SMP Jembrana: 99,97% Lulus, Satu Siswa Tidak Lulus Di Sekolah

Dani L. · 2 min baca · 59 menit lalu · 27 dibaca
Bisik.id
SMP Jembrana: 99,97% Lulus, Satu Siswa Tidak Lulus Di Sekolah

Gambar atau konten salah?

Jembrana – Tingkat kelulusan siswa Sekolah Menengah Pertama (SMP) di Kabupaten Jembrana pada tahun ajaran 2025/2026 tidak mencapai satuan persen. Dari 3.586 siswa kelas IX yang mengikuti proses akhir pendidikan, 3.585 siswa dinyatakan lulus, menghasilkan persentase 99,97 %.

Satu siswa yang dinyatakan tidak lulus berasal dari SMP Negeri 4 Mendoyo. Keputusan tersebut diambil setelah rapat dewan guru di sekolah setempat.
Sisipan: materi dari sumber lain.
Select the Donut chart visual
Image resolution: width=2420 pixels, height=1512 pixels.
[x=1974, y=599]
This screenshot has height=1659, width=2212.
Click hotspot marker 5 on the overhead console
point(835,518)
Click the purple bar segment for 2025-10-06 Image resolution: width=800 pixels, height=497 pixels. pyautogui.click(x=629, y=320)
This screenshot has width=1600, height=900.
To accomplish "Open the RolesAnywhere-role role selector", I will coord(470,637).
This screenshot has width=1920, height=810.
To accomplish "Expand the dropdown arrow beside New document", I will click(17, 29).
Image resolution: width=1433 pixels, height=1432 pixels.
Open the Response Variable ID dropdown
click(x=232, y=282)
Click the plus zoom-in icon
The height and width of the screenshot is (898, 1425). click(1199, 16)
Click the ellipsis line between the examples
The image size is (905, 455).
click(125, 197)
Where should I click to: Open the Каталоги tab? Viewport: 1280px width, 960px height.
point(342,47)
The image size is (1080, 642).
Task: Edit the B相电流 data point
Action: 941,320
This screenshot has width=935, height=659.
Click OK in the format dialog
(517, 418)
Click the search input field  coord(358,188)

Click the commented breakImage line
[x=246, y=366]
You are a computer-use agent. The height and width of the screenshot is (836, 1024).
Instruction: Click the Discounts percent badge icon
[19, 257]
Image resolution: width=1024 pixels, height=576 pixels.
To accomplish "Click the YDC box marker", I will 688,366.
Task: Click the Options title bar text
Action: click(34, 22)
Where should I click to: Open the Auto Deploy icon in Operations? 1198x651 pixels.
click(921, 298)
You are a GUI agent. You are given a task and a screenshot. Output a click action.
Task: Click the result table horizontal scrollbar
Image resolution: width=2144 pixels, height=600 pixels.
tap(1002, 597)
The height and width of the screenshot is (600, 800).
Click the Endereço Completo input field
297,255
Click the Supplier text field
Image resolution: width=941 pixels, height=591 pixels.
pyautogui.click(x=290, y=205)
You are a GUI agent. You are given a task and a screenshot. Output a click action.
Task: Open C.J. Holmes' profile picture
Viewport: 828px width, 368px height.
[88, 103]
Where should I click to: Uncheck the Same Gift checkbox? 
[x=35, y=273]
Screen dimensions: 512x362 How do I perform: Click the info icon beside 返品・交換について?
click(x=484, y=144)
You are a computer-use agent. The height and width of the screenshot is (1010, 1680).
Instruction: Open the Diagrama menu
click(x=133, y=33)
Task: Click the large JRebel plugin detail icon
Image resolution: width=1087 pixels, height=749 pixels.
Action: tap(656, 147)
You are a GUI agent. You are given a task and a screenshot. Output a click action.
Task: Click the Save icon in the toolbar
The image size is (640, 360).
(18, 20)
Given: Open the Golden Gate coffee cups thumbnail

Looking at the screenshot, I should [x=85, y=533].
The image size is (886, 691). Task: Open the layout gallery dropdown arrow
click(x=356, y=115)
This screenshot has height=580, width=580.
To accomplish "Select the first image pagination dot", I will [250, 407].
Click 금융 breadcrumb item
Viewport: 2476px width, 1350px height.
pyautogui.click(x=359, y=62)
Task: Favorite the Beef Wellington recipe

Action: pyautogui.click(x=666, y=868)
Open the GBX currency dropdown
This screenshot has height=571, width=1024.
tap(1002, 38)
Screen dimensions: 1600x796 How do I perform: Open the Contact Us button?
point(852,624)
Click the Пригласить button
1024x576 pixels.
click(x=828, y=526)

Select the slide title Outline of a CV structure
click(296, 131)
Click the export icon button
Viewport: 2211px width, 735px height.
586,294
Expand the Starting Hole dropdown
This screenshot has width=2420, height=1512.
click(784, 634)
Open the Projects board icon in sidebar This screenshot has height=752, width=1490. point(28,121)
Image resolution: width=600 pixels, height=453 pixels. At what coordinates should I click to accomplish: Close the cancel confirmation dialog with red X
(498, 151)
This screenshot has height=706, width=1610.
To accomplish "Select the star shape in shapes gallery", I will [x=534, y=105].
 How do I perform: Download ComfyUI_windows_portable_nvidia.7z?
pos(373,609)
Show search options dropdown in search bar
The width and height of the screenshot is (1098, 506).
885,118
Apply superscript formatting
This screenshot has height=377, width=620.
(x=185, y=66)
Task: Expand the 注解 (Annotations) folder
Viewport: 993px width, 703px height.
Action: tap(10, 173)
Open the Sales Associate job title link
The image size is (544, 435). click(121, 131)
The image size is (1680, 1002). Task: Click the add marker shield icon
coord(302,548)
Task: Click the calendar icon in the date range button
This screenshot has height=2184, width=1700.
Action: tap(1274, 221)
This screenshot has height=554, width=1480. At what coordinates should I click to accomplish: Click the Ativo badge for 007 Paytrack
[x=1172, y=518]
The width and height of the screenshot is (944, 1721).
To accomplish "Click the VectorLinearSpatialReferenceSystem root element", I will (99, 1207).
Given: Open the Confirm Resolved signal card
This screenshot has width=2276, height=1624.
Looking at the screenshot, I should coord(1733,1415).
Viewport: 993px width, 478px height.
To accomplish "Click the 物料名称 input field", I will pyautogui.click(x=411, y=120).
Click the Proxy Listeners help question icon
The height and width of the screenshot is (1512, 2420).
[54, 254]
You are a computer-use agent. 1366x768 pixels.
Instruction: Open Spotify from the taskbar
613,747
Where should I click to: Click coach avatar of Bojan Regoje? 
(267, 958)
Kepala Dinas Pendidikan, Kepemudaan, dan Olahraga Jembrana, I Gusti Putu Anom Saputra, mengonfirmasi informasi tersebut pada 03 Juni 2026.

Menurut Anom, siswa tersebut tidak mengikuti hampir seluruh rangkaian kegiatan pembelajaran di sekolah. “Berdasarkan laporan, ada satu siswa di SMP Negeri 4 Mendoyo yang dinyatakan tidak lulus berdasarkan hasil rapat dewan guru. Pertimbangannya karena secara akademis siswa tersebut tidak menyelesaikan seluruh rangkaian kegiatan pembelajaran di sekolah,” ujarnya.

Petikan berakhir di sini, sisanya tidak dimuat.